Firmenich sees a strategic advantage. “The fact that they control fashion is something that allows them to have better control of the brand,” he said. “A very smart move was when they bought the Jean-Paul Gaultier fashion house, which allowed them to recapture the fragrance license a few years later.”
Puig said the dynamic of being a family-owned firm allows him to think about long-term goals rather than shorter-term returns. “We take very good care of the brands,” he said, pointing out that the experience can be a selling tool in winning licensing deals. “We can understand better the concerns and worries that brand owners may have with licensees. That’s an advantage.”
When the conversation turned to the company’s storytelling abilities, Puig pointed to the recent launch of Penhaligon’s Portrait line, which he calls “total storytelling.” The line has a Downton Abbey theme starring a Victorian English family, with a number of different scents, each featuring a stopper shaped like the head of a different animal that gives a hint of their human personality.
That unusual approach is the antithesis of the “me-too” approach that Puig believes permeates many fragrance launches today. “Fragrance at the end of the day is about emotions,” he said. “When you ask people to describe a fragrance, they say, ‘Oh, it’s fresh.’ Maybe they can identify a vanilla or some kind of fruit or flower, but that’s it.”
He believes that storytelling will become an even more important driver, noting, “There will be a revolution in the way fragrance is presented and sold — the same way that many other categories have gone through it.”

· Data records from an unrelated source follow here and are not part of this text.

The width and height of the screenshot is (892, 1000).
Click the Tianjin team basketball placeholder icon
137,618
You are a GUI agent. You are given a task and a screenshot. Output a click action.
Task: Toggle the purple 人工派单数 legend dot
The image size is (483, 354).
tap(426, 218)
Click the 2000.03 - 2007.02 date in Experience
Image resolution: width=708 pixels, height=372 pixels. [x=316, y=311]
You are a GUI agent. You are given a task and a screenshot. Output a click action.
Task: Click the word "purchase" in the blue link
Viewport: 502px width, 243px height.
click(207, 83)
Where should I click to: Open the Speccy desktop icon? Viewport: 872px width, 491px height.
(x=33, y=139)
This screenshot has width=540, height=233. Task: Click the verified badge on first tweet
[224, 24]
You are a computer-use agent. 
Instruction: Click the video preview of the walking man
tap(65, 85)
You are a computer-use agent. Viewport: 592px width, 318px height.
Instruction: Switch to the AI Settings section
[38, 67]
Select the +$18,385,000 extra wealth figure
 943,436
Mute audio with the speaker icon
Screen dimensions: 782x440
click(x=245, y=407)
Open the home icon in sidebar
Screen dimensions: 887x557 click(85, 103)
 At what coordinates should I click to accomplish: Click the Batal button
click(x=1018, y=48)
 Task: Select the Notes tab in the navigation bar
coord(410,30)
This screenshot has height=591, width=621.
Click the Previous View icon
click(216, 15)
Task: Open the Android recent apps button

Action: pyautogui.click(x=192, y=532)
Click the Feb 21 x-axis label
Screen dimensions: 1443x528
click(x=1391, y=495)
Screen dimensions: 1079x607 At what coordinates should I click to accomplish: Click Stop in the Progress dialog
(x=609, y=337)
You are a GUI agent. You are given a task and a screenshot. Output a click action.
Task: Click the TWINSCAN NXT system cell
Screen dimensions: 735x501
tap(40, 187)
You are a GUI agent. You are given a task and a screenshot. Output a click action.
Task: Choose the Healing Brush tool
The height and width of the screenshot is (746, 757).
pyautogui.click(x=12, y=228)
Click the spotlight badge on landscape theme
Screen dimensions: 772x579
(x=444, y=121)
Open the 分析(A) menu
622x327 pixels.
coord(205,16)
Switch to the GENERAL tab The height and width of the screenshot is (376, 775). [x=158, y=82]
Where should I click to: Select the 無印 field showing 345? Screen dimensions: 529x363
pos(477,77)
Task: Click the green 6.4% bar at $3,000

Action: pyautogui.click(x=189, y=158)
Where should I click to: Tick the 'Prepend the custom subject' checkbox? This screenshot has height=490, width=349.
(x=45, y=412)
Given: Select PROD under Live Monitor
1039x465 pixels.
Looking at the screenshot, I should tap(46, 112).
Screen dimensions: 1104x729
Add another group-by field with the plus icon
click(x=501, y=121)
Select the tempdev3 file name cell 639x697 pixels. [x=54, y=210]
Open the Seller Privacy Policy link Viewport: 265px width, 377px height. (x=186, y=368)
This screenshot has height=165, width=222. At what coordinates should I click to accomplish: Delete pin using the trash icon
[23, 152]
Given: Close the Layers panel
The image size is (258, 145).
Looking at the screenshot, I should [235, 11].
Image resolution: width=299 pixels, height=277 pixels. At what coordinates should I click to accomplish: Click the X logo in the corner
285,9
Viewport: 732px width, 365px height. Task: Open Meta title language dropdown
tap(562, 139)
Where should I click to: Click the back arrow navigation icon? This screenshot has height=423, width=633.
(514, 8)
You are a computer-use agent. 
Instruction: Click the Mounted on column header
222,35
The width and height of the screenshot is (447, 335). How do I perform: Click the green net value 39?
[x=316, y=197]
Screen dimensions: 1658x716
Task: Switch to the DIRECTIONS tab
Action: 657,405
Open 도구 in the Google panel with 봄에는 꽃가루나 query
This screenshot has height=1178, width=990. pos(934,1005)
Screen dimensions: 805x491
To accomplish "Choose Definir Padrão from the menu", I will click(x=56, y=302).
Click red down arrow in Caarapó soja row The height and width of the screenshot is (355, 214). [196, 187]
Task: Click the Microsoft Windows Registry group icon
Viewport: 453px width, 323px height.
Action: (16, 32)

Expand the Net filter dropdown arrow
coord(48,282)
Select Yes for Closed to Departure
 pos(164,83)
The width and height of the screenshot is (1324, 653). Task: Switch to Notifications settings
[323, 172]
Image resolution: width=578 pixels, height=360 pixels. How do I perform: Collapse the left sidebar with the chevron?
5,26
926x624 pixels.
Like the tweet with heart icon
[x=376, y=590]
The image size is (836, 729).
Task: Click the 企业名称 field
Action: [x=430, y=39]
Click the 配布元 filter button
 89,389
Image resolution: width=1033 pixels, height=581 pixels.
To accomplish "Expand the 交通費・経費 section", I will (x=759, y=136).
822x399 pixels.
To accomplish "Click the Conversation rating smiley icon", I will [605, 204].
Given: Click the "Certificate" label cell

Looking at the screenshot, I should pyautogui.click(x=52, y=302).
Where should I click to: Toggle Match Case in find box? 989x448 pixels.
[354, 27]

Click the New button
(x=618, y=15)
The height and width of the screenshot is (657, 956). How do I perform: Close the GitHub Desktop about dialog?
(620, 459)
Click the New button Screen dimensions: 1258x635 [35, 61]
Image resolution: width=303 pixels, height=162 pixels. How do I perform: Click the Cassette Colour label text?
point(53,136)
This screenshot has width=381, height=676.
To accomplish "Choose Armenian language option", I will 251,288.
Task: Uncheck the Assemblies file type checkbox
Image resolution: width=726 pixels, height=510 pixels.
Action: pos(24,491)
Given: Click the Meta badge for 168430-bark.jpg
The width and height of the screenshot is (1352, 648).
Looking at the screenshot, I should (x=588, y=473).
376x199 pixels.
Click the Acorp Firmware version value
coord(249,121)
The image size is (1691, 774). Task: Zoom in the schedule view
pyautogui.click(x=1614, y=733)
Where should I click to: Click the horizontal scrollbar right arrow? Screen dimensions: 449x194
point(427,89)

The market has begun to prove him right. Over the last few years, the fragrance category has undergone a gradual revival, with the advent of artisanal brands and collections bearing the names of perfumers, not fashion designers. Still, he doesn’t believe the category’s recent expansion will go unchecked, predicting a “Darwinian cleaning” will soon take place for brands that are mere marketing propositions. “If you don’t have a true story,” Puig said, “[Millennials] will find out very soon and you are dead.”
This dovetails with Puig’s theory of tectonic shifts. “The digital revolution combined with the Millennial generation, which is digitally native, has tremendous consequences,” he said. “A few we’ve seen already but most of them we still have to see. The channel of distribution is facing tremendous challenges because of the consideration but also because of the digital effect on their reality and even existence.”
Geographically, Puig has been a pioneer in emerging markets, where it gained 44 percent of its revenue last year. The ceo sees even greater opportunity in Asia (“we are underpenetrated in that world”), plus Latin America and the Middle East, while the U.S., at least in terms of distribution, presents challenges.
With all the fast-footed moves by private equity players and quick-stepping consumer goods companies, Puig says he wonders what will be the answer for the future. “Is shaving costs the key answer — or driving dreams?” Then, without missing a beat, he declared: “I bet on dreams.”